To attain the state in which “that all people under heaven may experience great benefits”, Mozi recommends universal love. In short, universal love is the means to achieve the general good of humankind. In the language of moral philosophy, the essence of universal love is impartiality (不偏不倚 bupian buyi). Impartiality is an important component of utilitarianism, and an innovative concept (see Xu 2011, p. 12). As Mozi emphasized impartiality, he simultaneously opposed otherness (别 bie). Otherness appears to constitute the Confucian idea of graded love (爱有差等 aiyouchadeng), which presupposes that love for parents and other family members must exceed love for others. Since impartiality is regarded as a universal idea, many scholars believe that Mohism provides a vision and principles superior to those of Confucianism (Roetz 1993). Moreover, universal love requires that people be neutral and impartial because it is only in this way whereby GHP can be attained. Conversely, since graded love is unequal, it undermines the GHP. It is also important to note that Mozi’s universal love is a modification of the Confucian ideas of graded love and benevolence (仁爱 renai; see Zhu 1983, p. 262; Yang 2017).

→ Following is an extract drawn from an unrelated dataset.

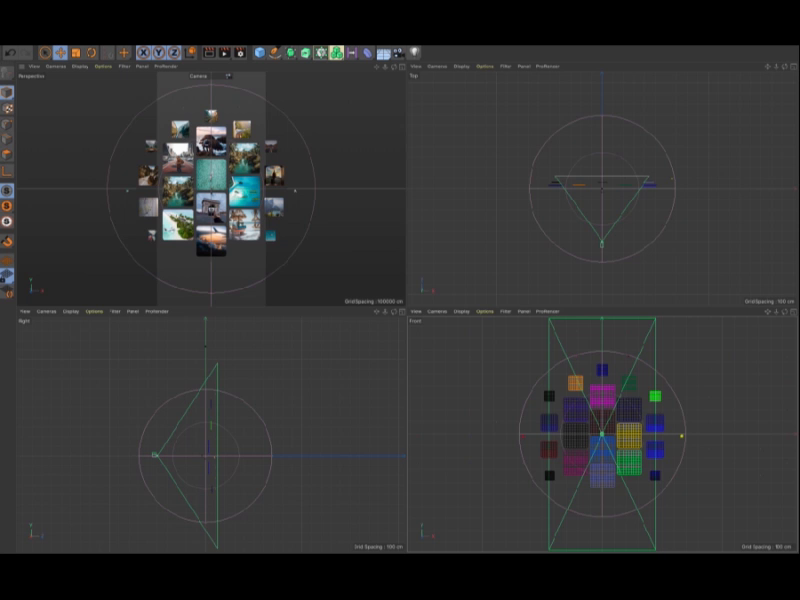Click Panel in Perspective viewport menu bar
This screenshot has height=600, width=800.
142,66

Because universal love is altruistic, Mohism appears more demanding than Confucianism. Mozi’s original version of universal love is equal and impartial, which is reflected in Yi Zhi’s response. Although Yi Zhi includes “bestowing love begins with one’s parents” in his response to Mencius, it is important to point out that Yi Zhi’s understanding of undifferentiated love implies Mozi’s universal love.

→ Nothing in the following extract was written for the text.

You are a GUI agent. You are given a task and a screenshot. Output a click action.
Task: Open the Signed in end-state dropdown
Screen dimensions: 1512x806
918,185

2.2. The Fundamental Challenge to Mozi’s Ethics: Moral Demand Is Too High

There are two theoretical criticisms of utilitarianism: the requirement of maximizing consequences, and the point of view of impartiality. In sum, these two criticisms suggest that utilitarianism’s moral demand is too high. The first criticism involves the question of rationality, which is implied, but not emphasized, in early Chinese philosophy. Therefore, this article focuses on the second criticism. In utilitarianism, impartiality was initially introduced in the concept of the “impartial spectator” proposed by Adam Smith (2002). The crux of this concept is seeking a purely rational vision to calculate utility, and thus arrive at rational choices. Like classical utilitarianism, Mozi faced a similar problem, evident in his encounter with his contemporary, Wu Mazi 巫马子. Wu Mazi doubts his own ability to practice universal love. In the text, he asks: “[universal love] may be good [i.e., benevolent and righteous, 仁 ren and 义 yi], but how can it be put to use?” (Mozi 16.5). Here, Wu Mazi suggests that universal love is too demanding to be implemented. Meanwhile, Wu Mazi’s doubt is consistent with Zhuangzi’s 庄子later observations about Mozi. According to Zhuangzi (33.2):9
[Mozi’s view] just brings sorrow and worry to the people. I fear this can never be used as the Course of the Sage. The people of the world cannot endure such a thorough rejection of what is in their own hearts. Although Mozi himself may have been up to the task, what use is that for the rest of the world?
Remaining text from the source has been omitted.